There have always been subtle differences between the behavior of string and
unicode methods; this was even more objectable because they were supposed to
be interchangeable to some degree; 3k strings and bytes are not.
msg55733 - (view) Author: Nir Soffer (nirs) * Date: 2007-09-07 14:38
Why bytes should not use a default whitespace split behavior as str?
msg55734 - (view) Author: Walter Dörwald (doerwalter) * (Python committer) Date: 2007-09-07 15:16
Because it's not clear whether b'\xa0' *is* whitespace or not. Bytes
have no meaning, characters do.
msg55737 - (view) Author: Guido van Rossum (gvanrossum) * (Python committer) Date: 2007-09-07 17:27
I tend to agree with the author; I've run into this myself. For
whitespace, I propose to use only the following: tab LF FF VT CR space.

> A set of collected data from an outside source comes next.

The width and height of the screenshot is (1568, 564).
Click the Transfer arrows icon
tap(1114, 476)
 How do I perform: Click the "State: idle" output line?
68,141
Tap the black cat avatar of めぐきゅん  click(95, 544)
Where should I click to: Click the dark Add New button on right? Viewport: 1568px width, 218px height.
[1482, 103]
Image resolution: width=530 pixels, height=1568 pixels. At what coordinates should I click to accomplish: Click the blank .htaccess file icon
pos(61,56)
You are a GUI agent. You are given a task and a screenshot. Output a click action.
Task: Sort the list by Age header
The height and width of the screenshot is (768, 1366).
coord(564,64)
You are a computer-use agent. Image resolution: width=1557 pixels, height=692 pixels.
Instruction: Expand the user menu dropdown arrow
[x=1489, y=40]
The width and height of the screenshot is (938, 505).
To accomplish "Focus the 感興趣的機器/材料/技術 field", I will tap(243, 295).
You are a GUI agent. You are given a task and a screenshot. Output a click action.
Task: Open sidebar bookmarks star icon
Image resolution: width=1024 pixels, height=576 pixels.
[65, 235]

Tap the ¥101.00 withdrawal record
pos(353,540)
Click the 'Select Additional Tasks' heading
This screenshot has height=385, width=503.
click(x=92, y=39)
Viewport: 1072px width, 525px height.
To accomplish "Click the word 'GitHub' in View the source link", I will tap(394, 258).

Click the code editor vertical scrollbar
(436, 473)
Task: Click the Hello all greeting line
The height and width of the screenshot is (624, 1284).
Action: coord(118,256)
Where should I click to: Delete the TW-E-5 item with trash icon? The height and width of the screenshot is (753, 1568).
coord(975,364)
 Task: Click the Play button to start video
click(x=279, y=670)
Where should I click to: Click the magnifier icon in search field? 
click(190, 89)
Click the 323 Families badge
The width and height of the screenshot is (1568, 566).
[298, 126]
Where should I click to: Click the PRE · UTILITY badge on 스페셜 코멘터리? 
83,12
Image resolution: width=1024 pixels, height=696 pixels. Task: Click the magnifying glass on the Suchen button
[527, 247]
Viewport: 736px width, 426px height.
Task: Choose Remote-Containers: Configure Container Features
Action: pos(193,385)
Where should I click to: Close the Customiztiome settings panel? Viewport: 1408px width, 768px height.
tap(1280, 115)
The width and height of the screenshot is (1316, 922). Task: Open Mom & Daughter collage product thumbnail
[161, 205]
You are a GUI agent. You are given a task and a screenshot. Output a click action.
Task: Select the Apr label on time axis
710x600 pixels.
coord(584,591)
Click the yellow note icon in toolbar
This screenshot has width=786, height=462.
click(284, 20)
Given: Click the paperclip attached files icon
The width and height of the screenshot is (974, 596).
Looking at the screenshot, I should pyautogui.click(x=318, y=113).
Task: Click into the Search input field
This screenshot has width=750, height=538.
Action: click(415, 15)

These are the whitespace ASCII characters according to isspace() in libc.

(Unicode also treats hex 1C, 1D, 1E and 1F as whitespace; I have no idea
what these mean. In practice I don't think it matters either way.)
msg55745 - (view) Author: Guido van Rossum (gvanrossum) * (Python committer) Date: 2007-09-08 00:35
Here's a patch that fixes bytes.split and .rsplit.  I'll hold off for a
while in case there's strong disagreement.  I might add a patch for
bytes.strip later (it's simpler).
msg55746 - (view) Author: Stefan Sonnenberg-Carstens (pythonmeister) Date: 2007-09-08 10:25
IMHO I also aggree that strings and bytes (list of bytes) should have
the same interface.
It is common sense that talking about strings most programmers think
of a list of bytes composing it (char *).
So the abbreviation should also hold true with python.
msg55750 - (view) Author: Guido van Rossum (gvanrossum) * (Python committer) Date: 2007-09-08 16:44
Updated patch that also modifies bytes.*strip().
msg55751 - (view) Author: Guido van Rossum (gvanrossum) * (Python committer) Date: 2007-09-08 17:05
New version with corrected docstrings and buffer support for *split() as
well.  Added unittests.
msg55787 - (view) Author: Guido van Rossum (gvanrossum) * (Python committer) Date: 2007-09-10 16:53
Committed revision 58093.